Par Matthieu Le Gall
Dans un monde chaotique, Donald Trump trouve le temps d’échanger avec les médias, comme ce fut le cas avec Margot Haddad, une journaliste française. Lors de cet échange, Trump a conseillé à un reporter du New York Post, présent à Islamabad, de ne pas quitter la ville, insinuant que « quelque chose pourrait arriver dans les deux prochains jours ». Ces paroles, pourtant pressantes, cachent souvent un décalage avec la réalité.
Malgré les efforts de ses partisans pour interpréter ses déclarations, Trump semble parfois naviguer dans des eaux troubles, distillant un discours qui peut sembler aléatoire ou trompeur. Par exemple, ses récentes affirmations sur le détroit d'Ormuz – qu'il déclare « ouvert » – sont contredites par les rapports de l'armée américaine, qui fait état de la présence de navires refoulés dans cette zone stratégique. Dans le même temps, il proclame que la guerre est « proche de sa fin », alors que le Pentagone déploie des renforts dans la région, illustrant l'absurdité de sa communication.

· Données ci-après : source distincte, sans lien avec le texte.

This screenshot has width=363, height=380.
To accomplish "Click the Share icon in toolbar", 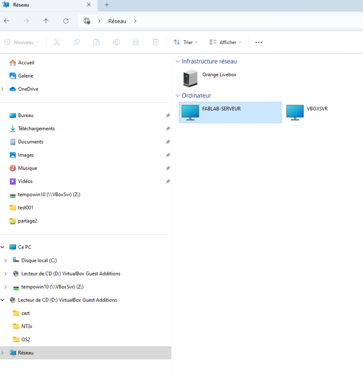I will click(136, 42).
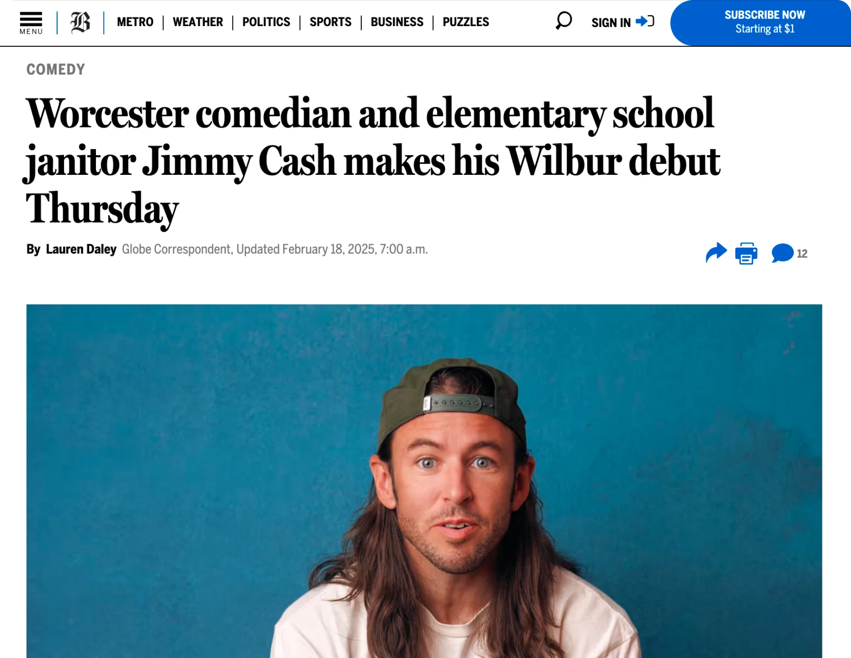Viewport: 851px width, 658px height.
Task: Open the hamburger Menu icon
Action: (31, 23)
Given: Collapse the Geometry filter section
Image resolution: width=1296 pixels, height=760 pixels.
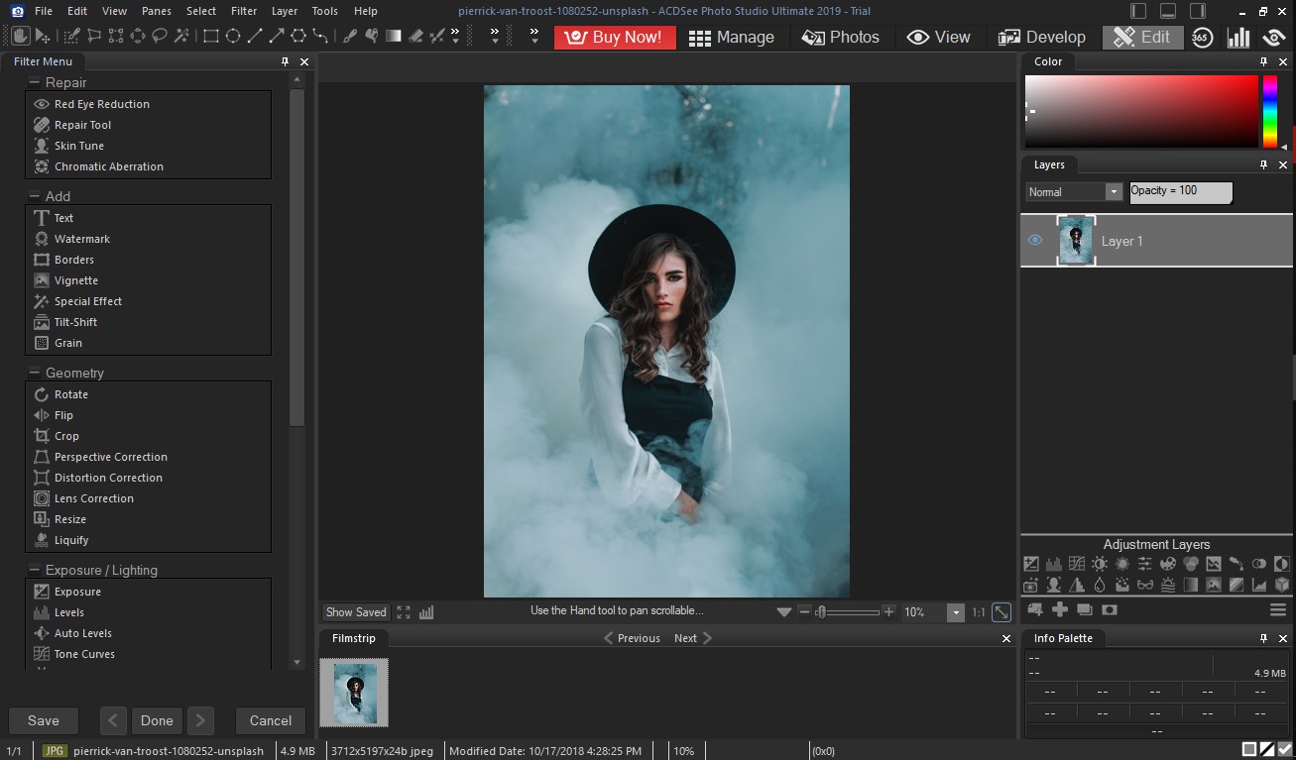Looking at the screenshot, I should click(x=34, y=372).
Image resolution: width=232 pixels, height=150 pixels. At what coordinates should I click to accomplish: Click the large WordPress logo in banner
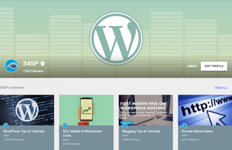pyautogui.click(x=116, y=39)
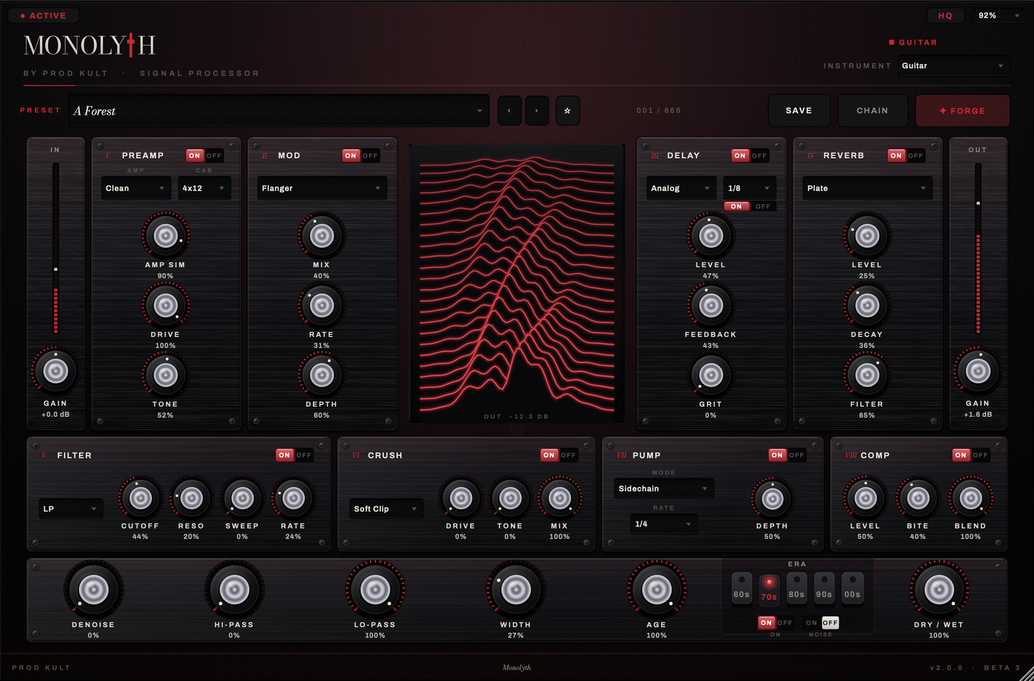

La désinformation croissante de Trump ne devrait pas être prise à la légère, surtout en cette période où le monde fait face à des défis énergétiques sans précédent. Cette situation suggère que le discours présidentiel pourrait ne pas seulement être une question de rhétorique, mais aussi une distraction de la gravité des enjeux internationaux actuels. Les experts s'accordent à dire que cette tendance à l'affabulation a des répercussions qui pourraient aggraver les crises en cours, comme l’écrit The Washington Post.